During the fifteenth century, Castiglion Fiorentino suffered from repeated plague outbreaks, blamed at the time for the swampy areas that surrounded the city. At the dawn of the 16th century, the Sienese army, led by Pietro Strozzi, gained control of the area, keeping Castiglion Fiorentino until 1654, when the area became part of the Grand Duchy of Tuscany. For the next two hundred years, the Medici Grand Dukes ruled the city, until in 1765 the House of Lorraine took power. The new dynasty encouraged the reclamation of the marshes, leading to a period of economic and demographic growth for Castiglion Fiorentino.

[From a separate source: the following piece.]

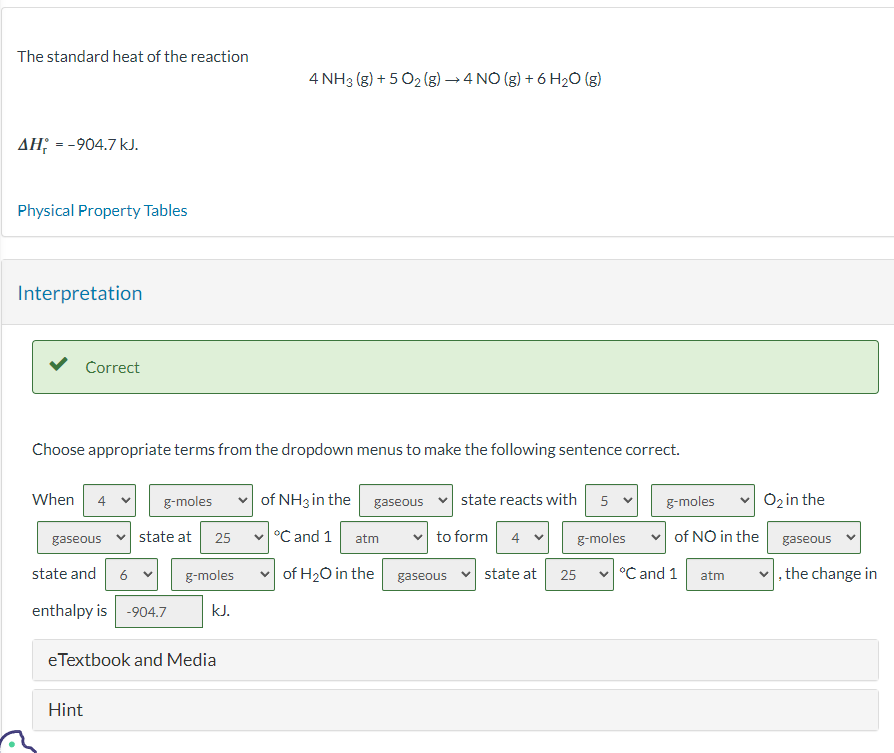Open the Physical Property Tables link
Image resolution: width=894 pixels, height=753 pixels.
(102, 210)
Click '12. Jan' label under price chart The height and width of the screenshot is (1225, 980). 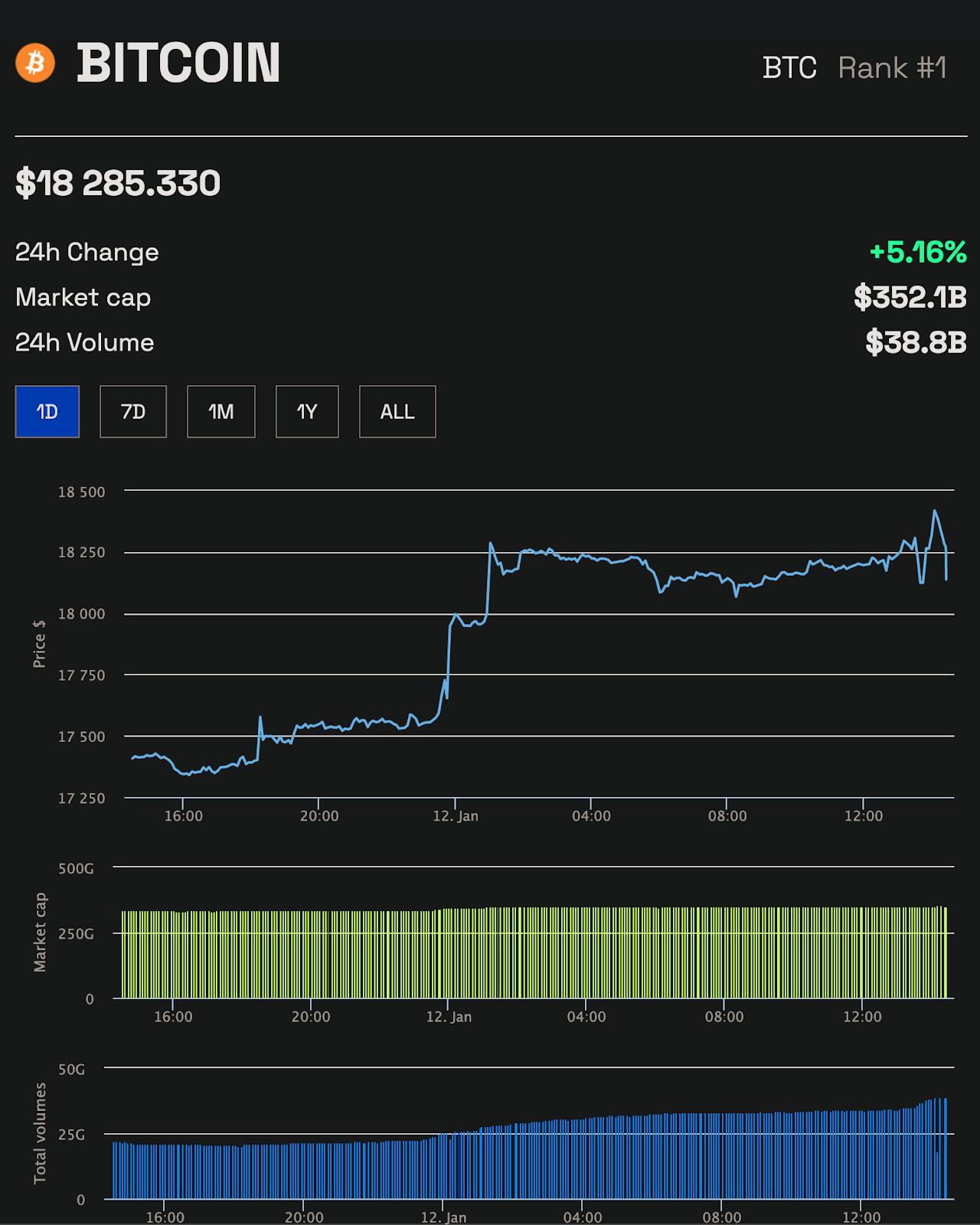[456, 816]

From 1800 to 1814, the city was manned by Napoleon's troops. After the Congress of Vienna in 1815, the city was returned to Tuscany, to which it remained until 1861, when the Grand Duchy was annexed to the newly created Kingdom of Italy. Military activity during the Second World War damaged part of the city center and much of the surrounding countryside.

Main attractions

The first of the existing city walls, including Porta Fiorentina, the main entrance to the historic center of the city, was erected in the 13th century, then enlarged in the 14th century under the Perugians to connect the castle to the outer walls. An external gate containing the Medici coat of arms is located outside the walls, while the inside consists of three arches under a statue of the patron saint of the city, San Michele. The city's fortress, the Cassero, was completed in 1367. In the 15th century, the nuns of San Girolamo used the fortress as a convent, and in the 19th century much of the fortress had been destroyed, with the remaining structure used as a prison. .

The Pinacoteca, or municipal Pinacoteca, occupies the former church of Sant'Angelo. Built on the site of an Etruscan temple, the church of Sant'Angelo was built in Romanesque style between 1229 and 1239. The church served as a hospital, cellar and laboratory before being renovated and used as an official museum and art gallery .

In 1513 Vasari built a nine-arched loggia (Logge del Vasari) in Piazza del Comune, overlooking the valley. The Lodges were restored once between 1560 and 1570 and then again in the early part of the 20th century.

Nearby is Montecchio Castle, which was once donated to the British mercenary John Hawkwood.